→ TASK REQUIREMENTS:
Convert the rows below into a JSON list of strings with one string per line, omitting blank lines and any pictures.

→ SOURCE MATERIAL:
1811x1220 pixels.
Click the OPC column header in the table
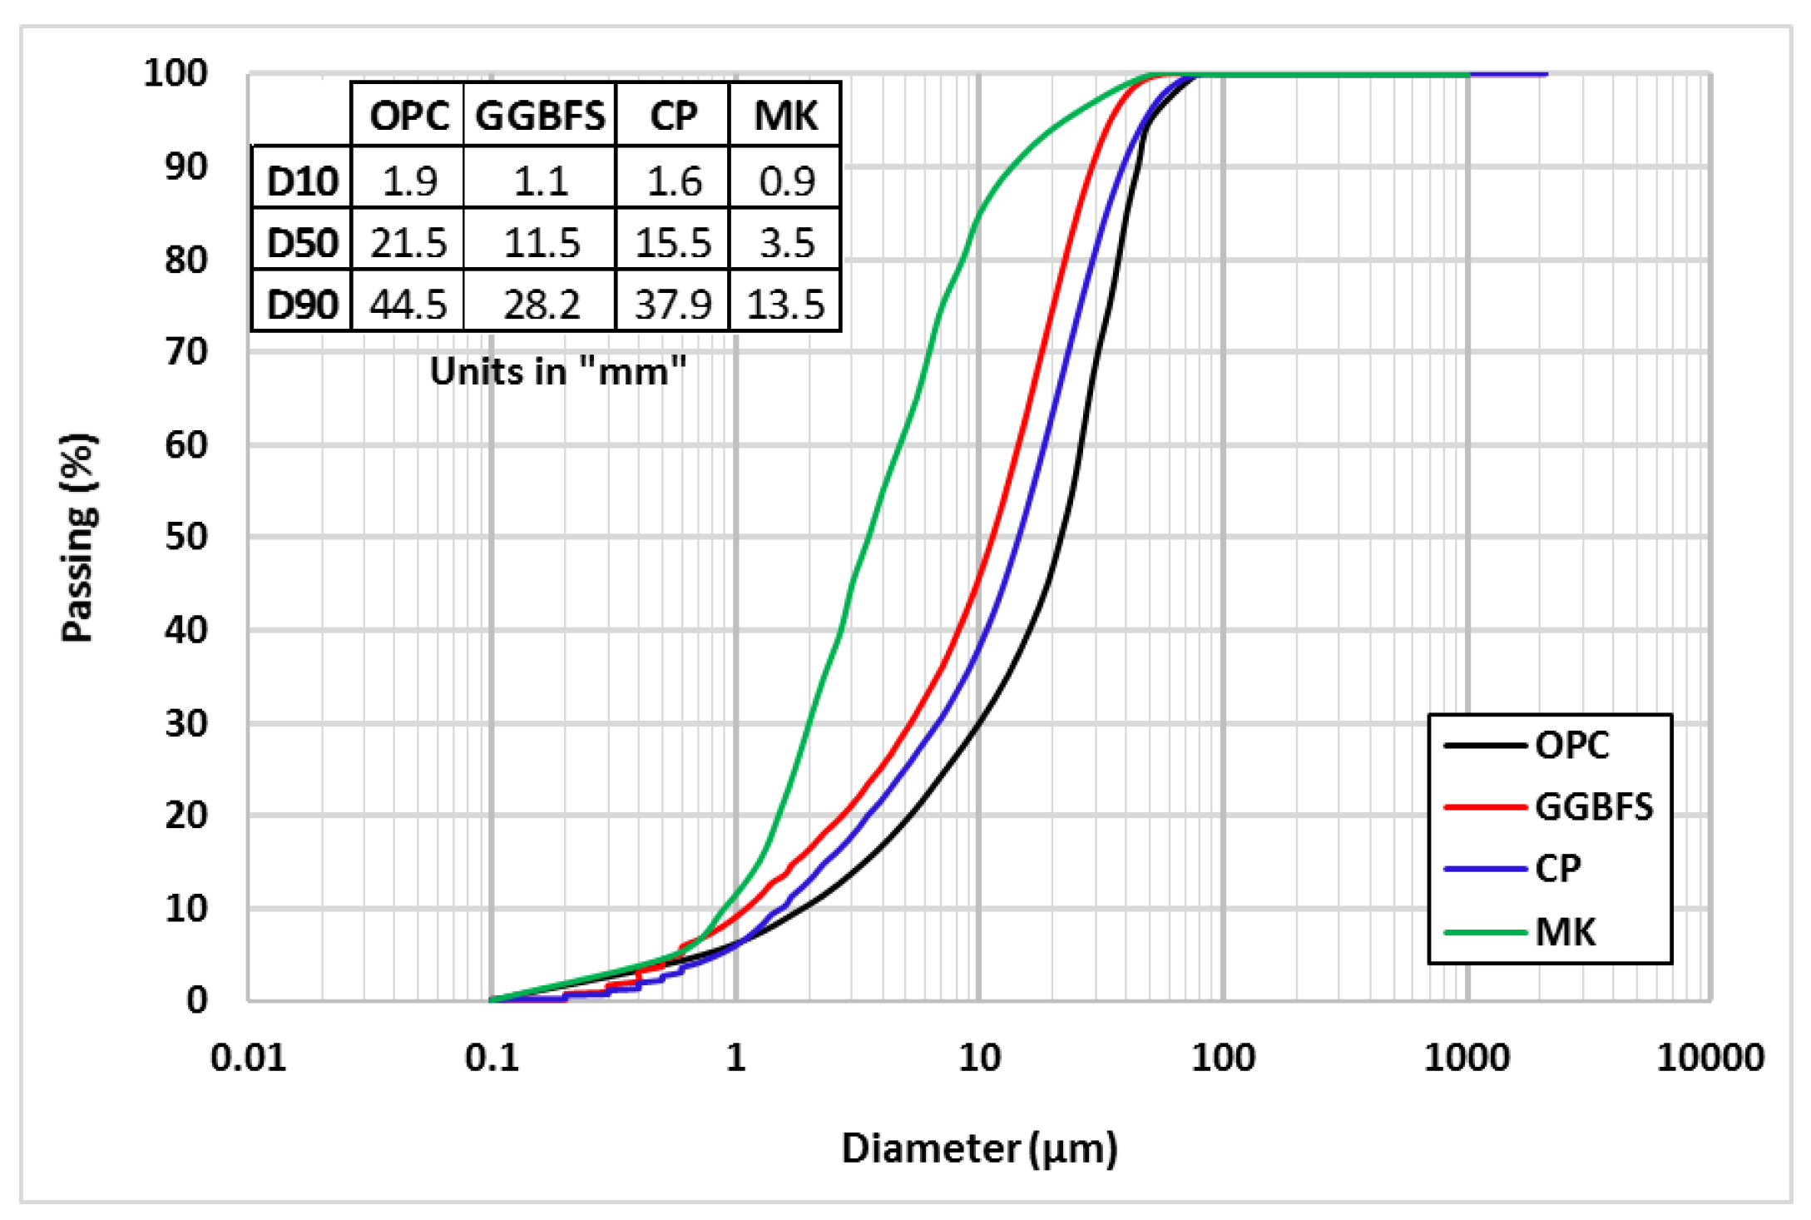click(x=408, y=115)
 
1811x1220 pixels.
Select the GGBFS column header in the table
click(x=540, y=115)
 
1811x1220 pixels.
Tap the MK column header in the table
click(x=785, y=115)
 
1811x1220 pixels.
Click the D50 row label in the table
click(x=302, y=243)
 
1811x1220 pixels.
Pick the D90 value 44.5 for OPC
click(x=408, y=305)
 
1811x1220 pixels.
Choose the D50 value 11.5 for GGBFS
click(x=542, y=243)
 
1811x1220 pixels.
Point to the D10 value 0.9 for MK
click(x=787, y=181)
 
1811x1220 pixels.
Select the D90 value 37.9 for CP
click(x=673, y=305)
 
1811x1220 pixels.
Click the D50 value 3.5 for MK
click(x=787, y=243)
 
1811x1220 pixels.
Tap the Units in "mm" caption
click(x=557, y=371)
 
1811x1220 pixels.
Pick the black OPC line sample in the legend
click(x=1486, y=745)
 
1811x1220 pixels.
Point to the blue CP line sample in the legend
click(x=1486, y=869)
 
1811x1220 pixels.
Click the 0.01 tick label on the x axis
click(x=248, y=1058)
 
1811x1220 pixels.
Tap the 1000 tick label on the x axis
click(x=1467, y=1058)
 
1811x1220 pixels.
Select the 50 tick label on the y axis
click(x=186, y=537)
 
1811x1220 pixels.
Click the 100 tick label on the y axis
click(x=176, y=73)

→ RESPONSE TO THIS TASK:
[
  "1811x1220 pixels.",
  "Click the OPC column header in the table",
  "click(x=408, y=115)",
  "1811x1220 pixels.",
  "Select the GGBFS column header in the table",
  "click(x=540, y=115)",
  "1811x1220 pixels.",
  "Tap the MK column header in the table",
  "click(x=785, y=115)",
  "1811x1220 pixels.",
  "Click the D50 row label in the table",
  "click(x=302, y=243)",
  "1811x1220 pixels.",
  "Pick the D90 value 44.5 for OPC",
  "click(x=408, y=305)",
  "1811x1220 pixels.",
  "Choose the D50 value 11.5 for GGBFS",
  "click(x=542, y=243)",
  "1811x1220 pixels.",
  "Point to the D10 value 0.9 for MK",
  "click(x=787, y=181)",
  "1811x1220 pixels.",
  "Select the D90 value 37.9 for CP",
  "click(x=673, y=305)",
  "1811x1220 pixels.",
  "Click the D50 value 3.5 for MK",
  "click(x=787, y=243)",
  "1811x1220 pixels.",
  "Tap the Units in \"mm\" caption",
  "click(x=557, y=371)",
  "1811x1220 pixels.",
  "Pick the black OPC line sample in the legend",
  "click(x=1486, y=745)",
  "1811x1220 pixels.",
  "Point to the blue CP line sample in the legend",
  "click(x=1486, y=869)",
  "1811x1220 pixels.",
  "Click the 0.01 tick label on the x axis",
  "click(x=248, y=1058)",
  "1811x1220 pixels.",
  "Tap the 1000 tick label on the x axis",
  "click(x=1467, y=1058)",
  "1811x1220 pixels.",
  "Select the 50 tick label on the y axis",
  "click(x=186, y=537)",
  "1811x1220 pixels.",
  "Click the 100 tick label on the y axis",
  "click(x=176, y=73)"
]